Alice’s spine straightened the tiniest bit. She had a job.

June walked around her room closing the curtains; they billowed like dancing skirts.

‘Would you like me to tuck you in?’ June asked, gesturing to Alice’s bed. ‘Oh,’ she exclaimed. Alice followed her gaze.

On her pillow sat a small rectangular tray holding a glittering white cupcake, decorated with a pale-blue sugared flower. Dangling from the cupcake was a paper star that read, EAT ME. Next to it sat a cream-coloured envelope bearing Alice’s name.

A smile squeezed through the tangles and hurts inside, warming her cheeks. She ran to her bed.

‘Goodnight, Alice,’ June said, standing at her door.

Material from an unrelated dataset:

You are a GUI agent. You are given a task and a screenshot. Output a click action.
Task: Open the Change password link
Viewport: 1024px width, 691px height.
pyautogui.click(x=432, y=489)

Alice gave a small wave. Once June was gone, she tore open the envelope. Inside was a handwritten letter on matching cream-coloured paper.

Dear Alice,

Here are three things I know for sure:

1. When I was born, someone — I like to think it was my mother — wrapped me in a blue ball gown.

2. There is a colour in this world that was named after a king’s daughter, who always wore gowns that were made of exactly the same shade of blue. The stories about her make me wish sometimes I could have been friends with her; she smoked in public (at a time when women didn’t), once jumped fully clothed into a swimming pool with the captain of a ship, often wore a boa constrictor around her neck, and another time shot at telegraph poles from a moving train.

3. My favourite story goes like this: once, on an island not far from here, there was a queen who climbed a tree waiting for her husband to return from a battle. She tied herself to a branch and vowed to remain there until he returned. She waited for so long that she slowly transformed into an orchid, which was an exact replica of the pattern on the blue gown she was wearing. Here’s one more thing that I know for sure is true.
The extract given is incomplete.